▶ [Task objective]: All lines containing the string "size" must be copied from the entries.

▶ [Saved data entries]:
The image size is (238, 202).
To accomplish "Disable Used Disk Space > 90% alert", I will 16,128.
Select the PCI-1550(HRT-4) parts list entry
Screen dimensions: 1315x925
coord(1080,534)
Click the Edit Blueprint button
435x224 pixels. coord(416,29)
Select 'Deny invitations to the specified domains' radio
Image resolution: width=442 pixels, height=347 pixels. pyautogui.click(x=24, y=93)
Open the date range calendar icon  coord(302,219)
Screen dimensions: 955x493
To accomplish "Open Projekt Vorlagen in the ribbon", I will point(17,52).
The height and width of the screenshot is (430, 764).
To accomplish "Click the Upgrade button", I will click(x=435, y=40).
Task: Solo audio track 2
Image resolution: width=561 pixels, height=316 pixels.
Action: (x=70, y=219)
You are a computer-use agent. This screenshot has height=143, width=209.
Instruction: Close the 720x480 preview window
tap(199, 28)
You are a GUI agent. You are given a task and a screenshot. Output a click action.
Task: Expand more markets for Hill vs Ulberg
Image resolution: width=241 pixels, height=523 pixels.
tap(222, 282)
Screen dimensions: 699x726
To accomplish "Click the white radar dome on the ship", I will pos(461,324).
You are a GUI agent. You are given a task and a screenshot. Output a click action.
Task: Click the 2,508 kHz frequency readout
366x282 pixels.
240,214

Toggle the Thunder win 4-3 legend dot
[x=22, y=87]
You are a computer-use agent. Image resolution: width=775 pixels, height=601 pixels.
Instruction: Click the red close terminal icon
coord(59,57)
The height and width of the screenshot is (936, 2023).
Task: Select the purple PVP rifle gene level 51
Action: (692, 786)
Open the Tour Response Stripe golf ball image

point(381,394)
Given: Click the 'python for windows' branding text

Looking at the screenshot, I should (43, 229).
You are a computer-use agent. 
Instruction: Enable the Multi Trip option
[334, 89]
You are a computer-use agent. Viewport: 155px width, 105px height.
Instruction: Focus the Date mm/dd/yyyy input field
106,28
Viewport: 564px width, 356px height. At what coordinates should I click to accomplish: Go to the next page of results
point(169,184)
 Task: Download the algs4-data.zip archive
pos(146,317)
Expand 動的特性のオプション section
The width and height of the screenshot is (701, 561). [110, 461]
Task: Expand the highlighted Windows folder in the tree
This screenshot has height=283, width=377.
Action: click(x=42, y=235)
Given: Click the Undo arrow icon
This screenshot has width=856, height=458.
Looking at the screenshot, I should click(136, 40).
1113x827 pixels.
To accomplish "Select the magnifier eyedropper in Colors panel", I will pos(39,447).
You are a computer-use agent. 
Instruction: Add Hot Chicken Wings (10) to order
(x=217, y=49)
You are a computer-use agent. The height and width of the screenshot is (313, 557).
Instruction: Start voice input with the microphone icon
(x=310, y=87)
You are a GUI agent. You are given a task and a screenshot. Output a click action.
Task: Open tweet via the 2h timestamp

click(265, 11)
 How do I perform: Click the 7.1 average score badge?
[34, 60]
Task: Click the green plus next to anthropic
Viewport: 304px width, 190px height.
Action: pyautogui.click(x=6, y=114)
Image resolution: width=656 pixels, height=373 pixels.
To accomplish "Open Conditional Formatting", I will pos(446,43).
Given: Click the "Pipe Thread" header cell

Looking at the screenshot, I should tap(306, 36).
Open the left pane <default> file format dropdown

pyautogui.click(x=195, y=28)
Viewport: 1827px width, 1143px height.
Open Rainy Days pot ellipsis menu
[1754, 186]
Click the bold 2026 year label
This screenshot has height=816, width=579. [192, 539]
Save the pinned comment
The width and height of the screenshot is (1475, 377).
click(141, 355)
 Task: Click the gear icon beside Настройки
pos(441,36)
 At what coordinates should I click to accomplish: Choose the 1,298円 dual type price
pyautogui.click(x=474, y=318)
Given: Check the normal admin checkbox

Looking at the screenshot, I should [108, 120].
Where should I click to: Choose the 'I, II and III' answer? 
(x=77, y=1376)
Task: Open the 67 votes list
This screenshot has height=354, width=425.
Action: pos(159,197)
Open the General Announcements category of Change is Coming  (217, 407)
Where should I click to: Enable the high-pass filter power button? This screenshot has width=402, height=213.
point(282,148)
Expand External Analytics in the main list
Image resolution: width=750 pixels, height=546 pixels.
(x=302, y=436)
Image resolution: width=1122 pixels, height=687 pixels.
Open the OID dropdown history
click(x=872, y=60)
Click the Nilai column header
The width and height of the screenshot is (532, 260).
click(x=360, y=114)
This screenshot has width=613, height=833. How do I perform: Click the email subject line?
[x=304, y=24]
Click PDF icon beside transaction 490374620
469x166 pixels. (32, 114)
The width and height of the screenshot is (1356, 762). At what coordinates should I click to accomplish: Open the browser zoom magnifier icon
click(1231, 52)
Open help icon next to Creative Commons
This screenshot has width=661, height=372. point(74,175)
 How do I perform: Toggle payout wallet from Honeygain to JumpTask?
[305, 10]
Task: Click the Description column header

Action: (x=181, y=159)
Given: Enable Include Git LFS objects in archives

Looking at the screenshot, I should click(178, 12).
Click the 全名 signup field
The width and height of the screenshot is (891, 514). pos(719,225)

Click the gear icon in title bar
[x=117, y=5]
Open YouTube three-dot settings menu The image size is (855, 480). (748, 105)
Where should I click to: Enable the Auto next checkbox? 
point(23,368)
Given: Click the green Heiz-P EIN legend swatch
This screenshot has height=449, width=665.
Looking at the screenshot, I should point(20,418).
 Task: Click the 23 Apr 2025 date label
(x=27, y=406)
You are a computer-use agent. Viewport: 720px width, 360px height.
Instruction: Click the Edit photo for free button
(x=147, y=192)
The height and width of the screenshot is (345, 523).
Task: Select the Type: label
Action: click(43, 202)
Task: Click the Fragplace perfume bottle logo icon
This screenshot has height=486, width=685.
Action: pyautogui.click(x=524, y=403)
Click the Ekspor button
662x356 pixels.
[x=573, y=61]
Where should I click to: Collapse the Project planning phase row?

▶ [Response to the task]:
The image size is (238, 202).
Open YouTube three-dot settings menu The image size is (855, 480). (748, 105)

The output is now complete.